My problem is i wanted to use something recursive and cut down on operations. I was thinking of something that would divide the string.length()/2 and then use String.contains("#") on the second half first. If that half does contain the # symbol then it would call the functions recursively agin. If the back half did not contain the # symbol then the front half would have it and we would call the function recursively sending it.
So my problem is when I call the function recursively and send it the "substring" once I find the # symbol I will only have the index of the substring and not the index of the original string. Any ideas on how to keep track of it or maybe a command/method I should be looking at. Below is my original code. Any advice welcome.
public static List<String> parseEmail(Set<String> emails)
{
List<String> _names = new LinkedList<String>();
Iterator<String> eMailIt=emails.iterator();
while(eMailIt.hasNext())
{
String address=new String(eMailIt.next());
boolean check=true;
if(address.contains("#"))//if else will catch addresses that do not contain '#' .
{
String _address="";
for(int i=address.length(); i>0 && check; i--)
{
if('#'==address.charAt(i-1))
{
_address=new String(address.substring(0,i-1));
check=false;
}
}
_names.add(_address);
//System.out.println(_address);//fill in with correct sub string
}
else
{
//System.out.println("Invalid address");
_names.add("Invalid address");//This is whats shownn when you have an address that does not have an # in it.
} // could have it insert some other char i.e. *%# s.t. if you use the returned list it can skip over invalid emails
}
return _names;
}
**It was suggested I use the String.indexOf("#") BUT according to the API this method only gives back the first occurrence of the symbol and I have to work on the assumption that there could be multiple "#" in the address and I have to use the last one. Thank you for the suggestion though. Am looking at the other suggestion and will report back.
***So there is a string.lastindexOf() and that was what I needed.
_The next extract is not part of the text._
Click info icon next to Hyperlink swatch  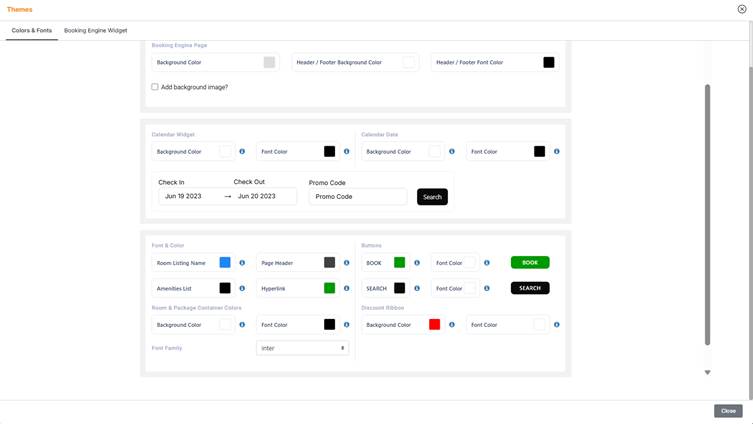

public static List<String> parseEmail(Set<String> emails)
{
List<String> _names = new LinkedList<String>();
Iterator<String> eMailIt=emails.iterator();
while(eMailIt.hasNext())
{
String address=new String(eMailIt.next());
if(address.contains("#"))//if else will catch addresses that do not contain '#' .
{
int endex=address.lastIndexOf('#');
_names.add(address.substring(0,endex-1));
// System.out.println(address.substring(0,endex));
}
else
{
// System.out.println("Invalid address");
_names.add("Invalid address");//This is whats shownn when you have an address that does not have an # in it.
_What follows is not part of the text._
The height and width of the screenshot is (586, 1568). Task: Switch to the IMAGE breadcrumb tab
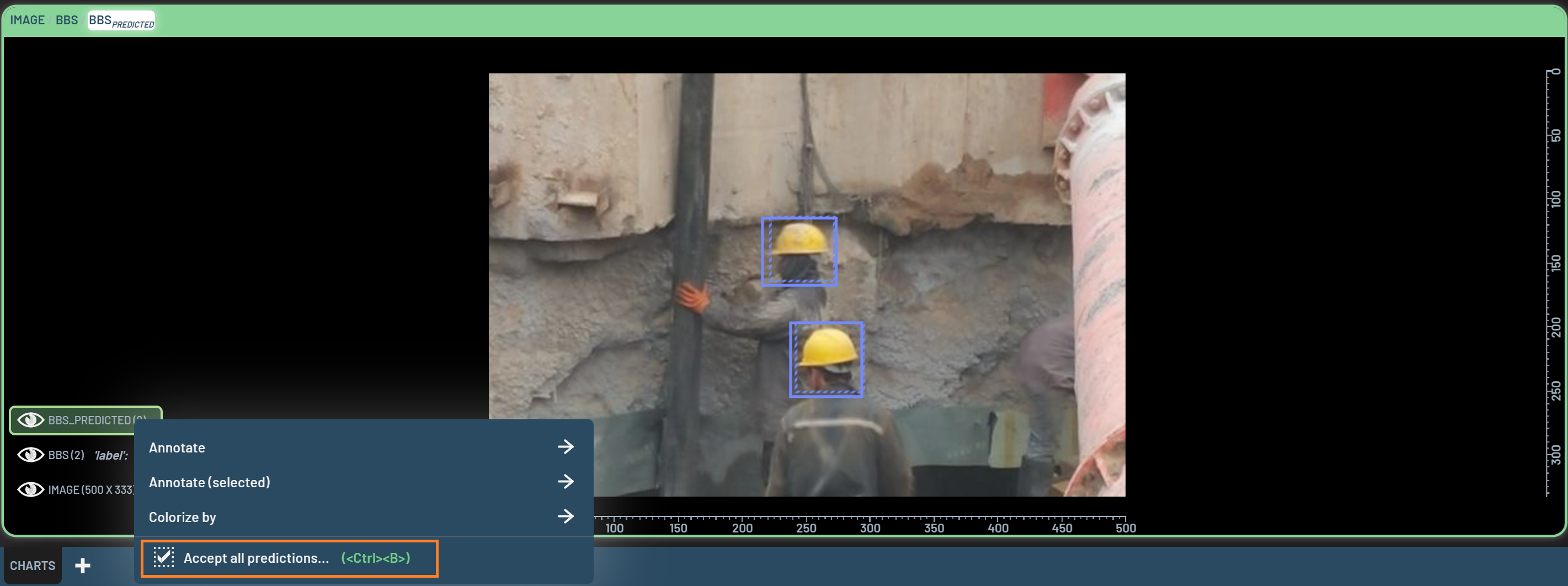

} // could have it insert some other char i.e. *%# s.t. if you use the returned list it can skip over invalid emails
}
return _names;
}
Don't reinvent the wheel (unless you were asked too of course). Java already has a built-in function for what you are attempting String.indexOf(String str). Use it.
final String email = "someone#example.com";
final int atIndex = email.lastIndexOf("#");
if(atIndex != -1) {
final String name = email.substring(0, atIndex);
}
I agree to the previous two answers, if you are allowed to use the built-in functions split or indexOf then you should. However if it is part of your homework to find the substrings yourself you should definitely just go through the string's characters and stop when you found the # aka linear search.
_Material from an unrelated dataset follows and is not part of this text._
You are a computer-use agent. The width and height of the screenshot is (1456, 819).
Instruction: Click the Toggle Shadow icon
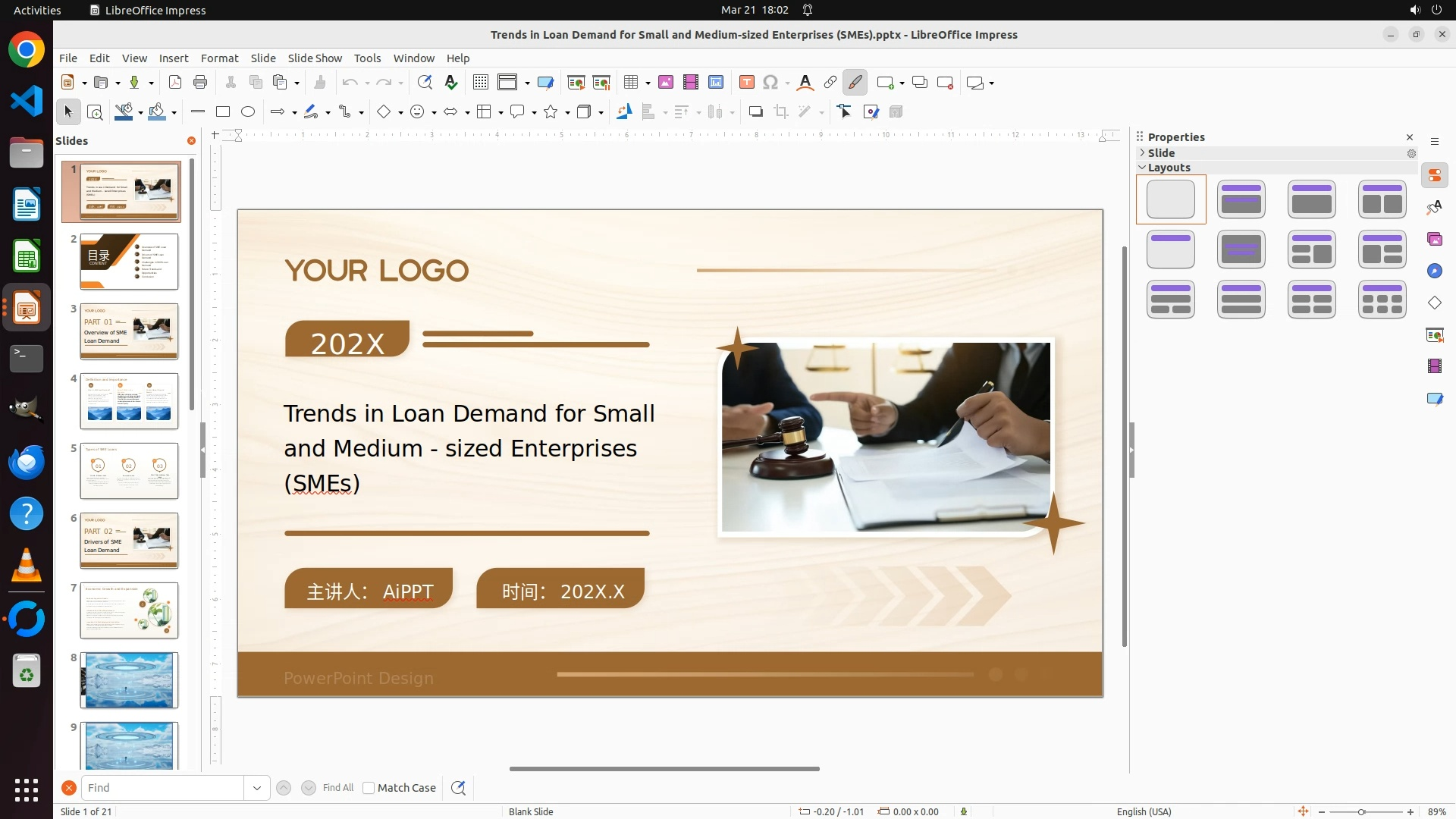tap(755, 112)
You should definitely not under no circumstances try to do this recursively: The idea of divide and conquer should not be abused in a situation where there is nothing to gain: Recursion means function-call overhead and doing this recursively would only have a chance of being faster than a simple linear search if the sub-strings were searched in-parallel; and even then: the synchronization overhead would kill the speedup for all but the most gigantic strings.
Unless recursion is specified in the homework, you would be best served by looking into String.split. It will split the String into a String array (if you specify it to be around '#'), and you can access both halves of the e-mail address.